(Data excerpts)
========================================
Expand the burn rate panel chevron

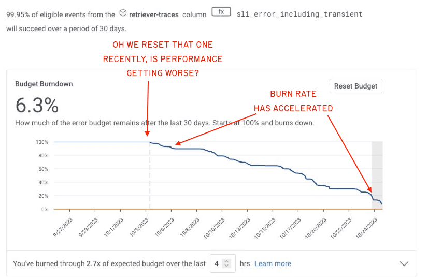click(405, 263)
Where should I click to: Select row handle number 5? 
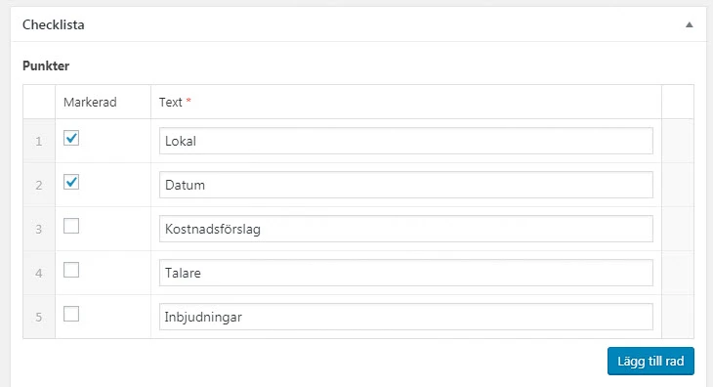pos(39,317)
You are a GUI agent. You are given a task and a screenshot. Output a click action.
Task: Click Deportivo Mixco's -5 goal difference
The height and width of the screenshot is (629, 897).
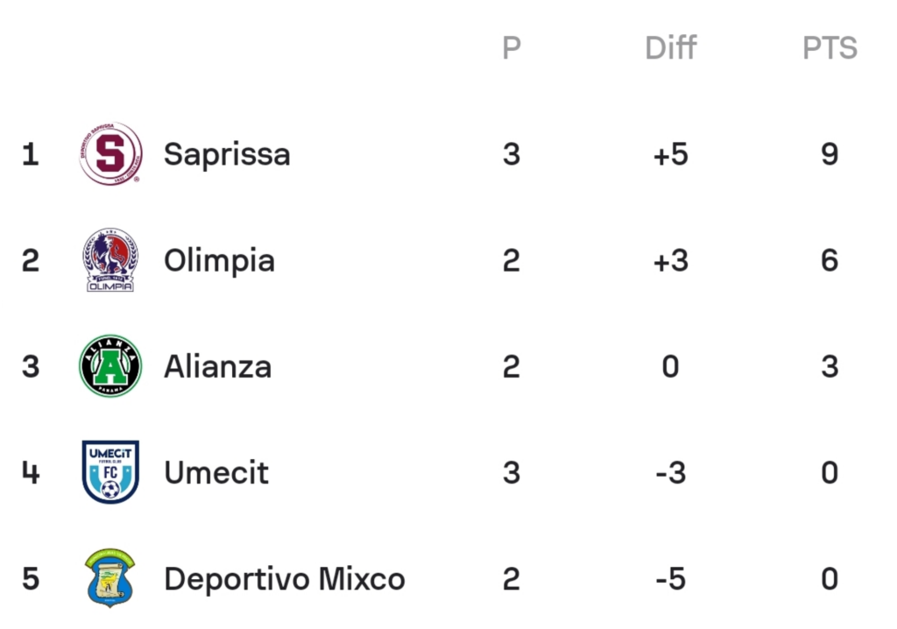point(670,579)
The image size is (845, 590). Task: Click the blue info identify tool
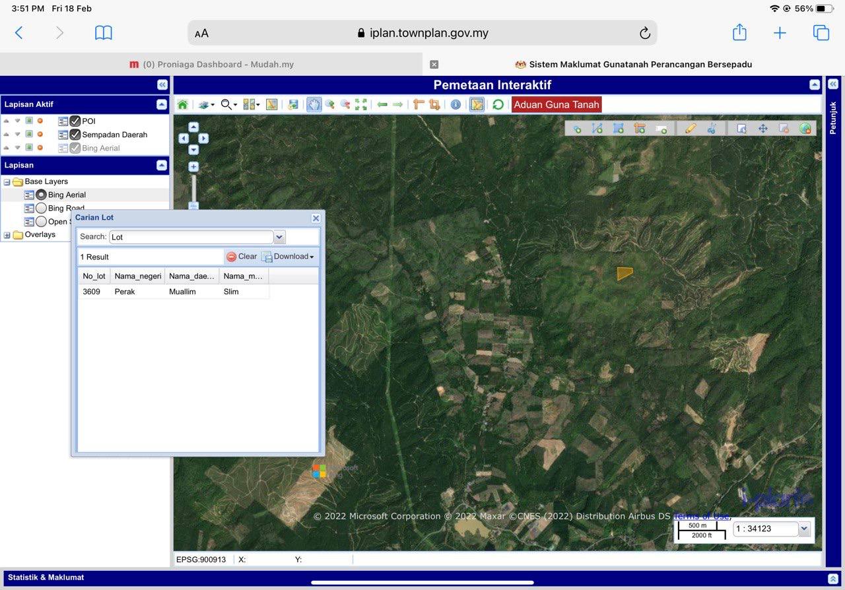[456, 104]
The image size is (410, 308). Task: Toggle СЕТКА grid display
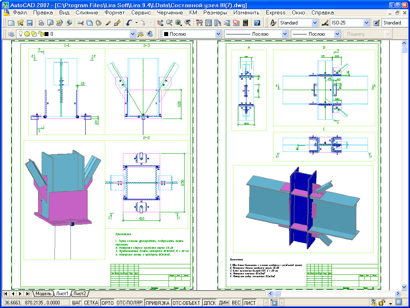(91, 303)
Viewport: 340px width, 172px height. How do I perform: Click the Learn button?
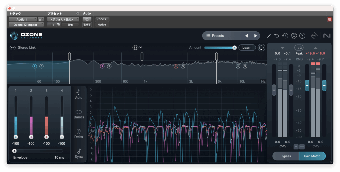247,48
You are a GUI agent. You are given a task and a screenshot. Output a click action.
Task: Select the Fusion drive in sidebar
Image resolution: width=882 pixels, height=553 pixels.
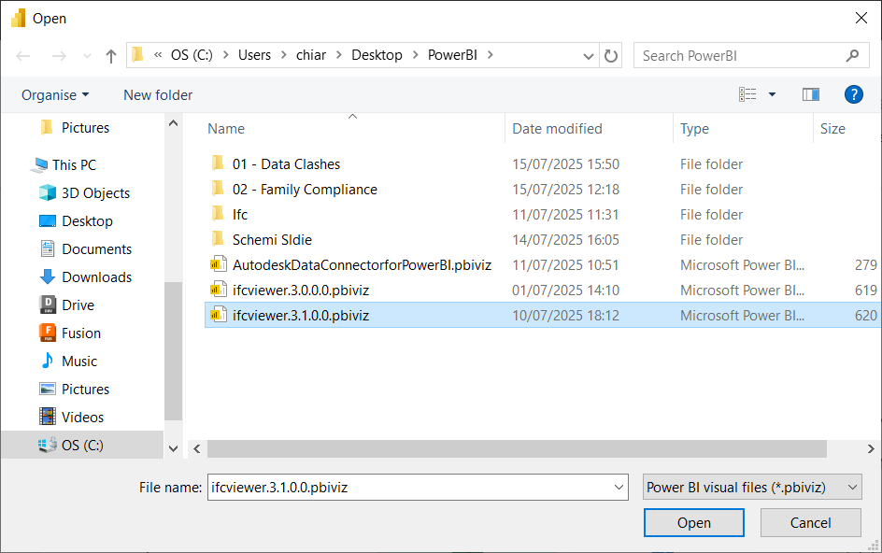click(x=81, y=333)
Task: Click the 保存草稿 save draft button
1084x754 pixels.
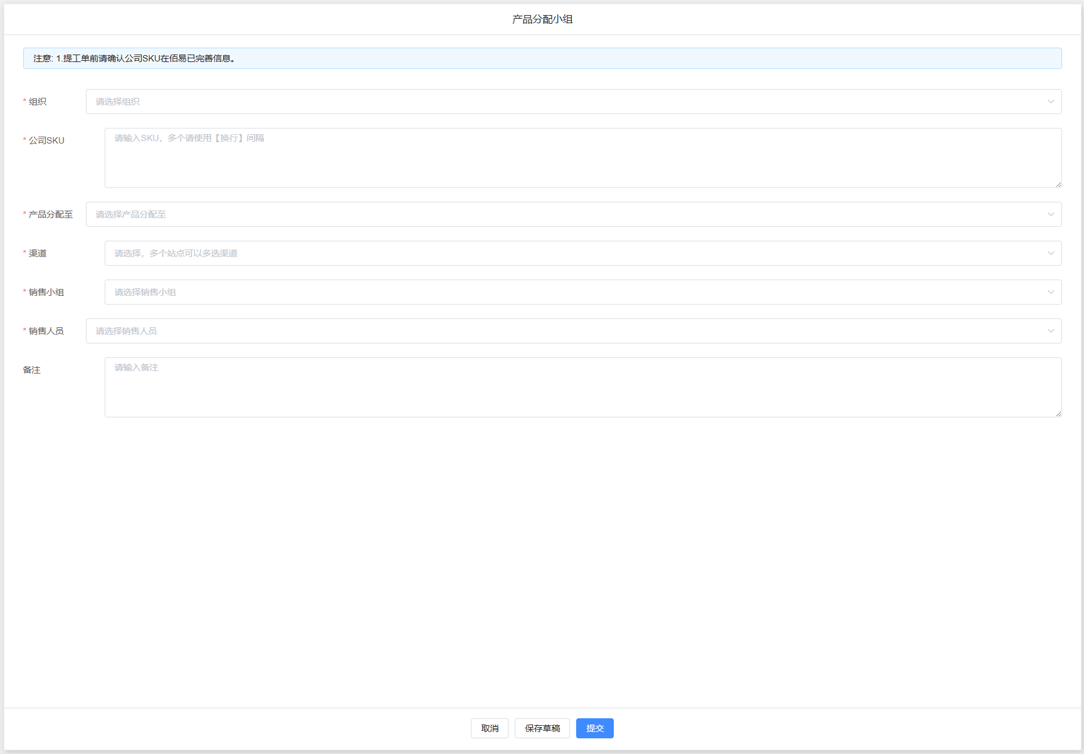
========================================
Starting at the line containing "Task: Click the 保存草稿 save draft button", output every remaining line of the records above exactly, the last one included. Nothing else belongs in the output, and no pictures either.

Task: Click the 保存草稿 save draft button
1084x754 pixels.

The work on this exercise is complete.